Vice-présidente de FP21, coordinatrice nationale du Lab’ AATF… Que se trame-t-il dans ces deux structures ?
L’association Fonction publique 21e siècle a été lancée le 22 février 2017, avec le soutien d’Annick Girardin, ancien ministre de la Fonction publique. Elle a été créée à l’initiative de jeunes fonctionnaires issus des trois versants de la fonction publique. L’objectif est de s’adresser aux plus jeunes pour leur expliquer ce qu’est concrètement le service public. Et de faire en sorte que les jeunes fonctionnaires aient aussi leur mot à dire dans la réflexion sur l’avenir. Un site internet sera lancé prochainement et nous permettra de mieux savoir comment cette initiative a été reçue à l’échelle des collectivités. Nous allons désigner prochainement des délégués départementaux. Nous voulions à l’origine que cette association s’adresse à tous les fonctionnaires. Mais comme souvent, ce sont essentiellement les catégories A qui se sont mobilisées. Nous devons impérativement concerner les catégories B et C. Le seul problème, c’est qu’elles ne sont pas organisées. Nous leur offrons la possibilité de le faire. Leur absence nous pose problème puisque nous nous mobilisons avant tout pour ces agents. Je crois cependant à l’émergence d’une dynamique locale. Nous devons écouter la base, sinon nous ne serons pas raccords avec notre projet. Avec le site internet, nous allons cibler tous les fonctionnaires pour faire en sorte que la réflexion soit réellement transverse.
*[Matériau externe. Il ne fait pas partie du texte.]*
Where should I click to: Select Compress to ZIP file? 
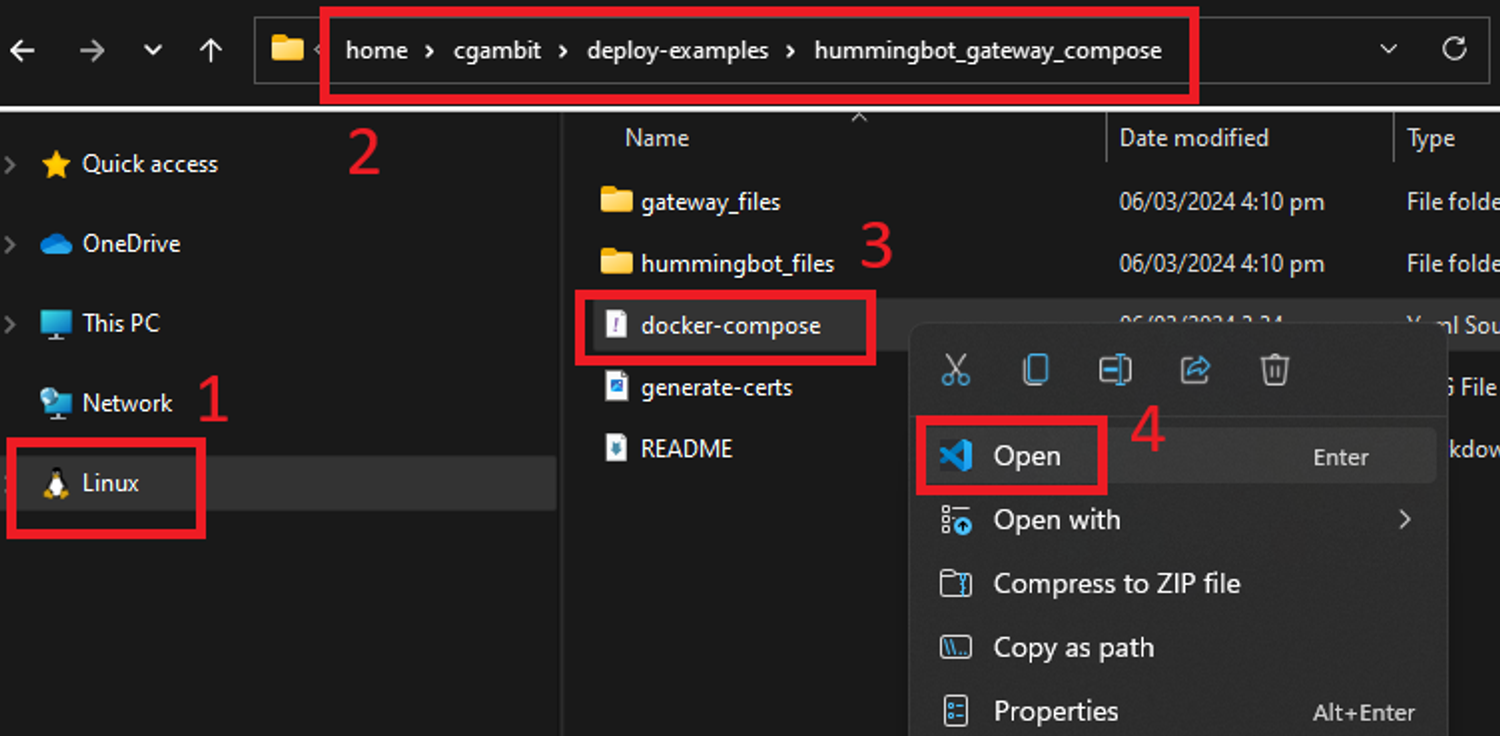click(x=1116, y=584)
Il n’y a pas d’exemples absolus d’innovation managériale, mais plus des postures, des manières d’être de la part des personnels encadrants qui lèvent la bride à l’autonomie des agents.
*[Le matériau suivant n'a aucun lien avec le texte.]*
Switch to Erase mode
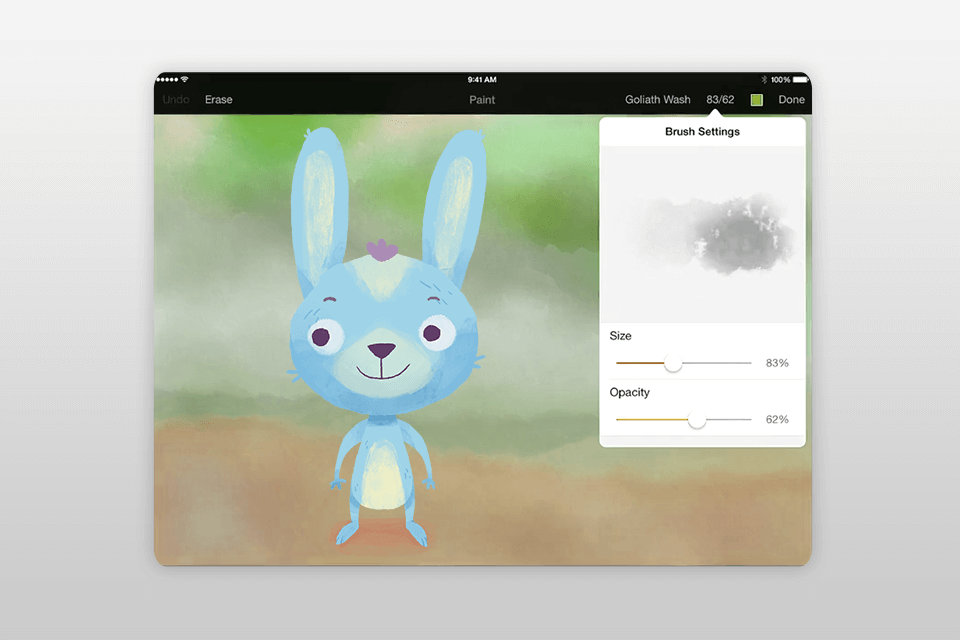960x640 pixels. pyautogui.click(x=219, y=99)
Quel est le lien avec le Lab’ AATF ?
Logique. Ce lab’ est un incubateur de pratiques managériales lancé fin 2015. Il comporte deux volets. Le premier est collectif, lieu d’échanges sur les pratiques, d’émulation. Nous organisons trois journées par an qui proposent des ateliers de co-développement de projets. Des administrateurs arrivent avec une idée, l’exposent et une discussion s’engage pour que le projet progresse. Nous faisons aussi appel à un consultant, Benoît Deron, qui peut répondre à des demandes plus individuelles des collectivités en intervenant dans leurs locaux. Ce lab’ a pour objectif d’inscrire les démarches managériales dans la durée. Il n’y a pas d’exemples absolus d’innovation managériale, mais plus des postures, des manières d’être de la part des personnels encadrants qui lèvent la bride à l’autonomie des agents.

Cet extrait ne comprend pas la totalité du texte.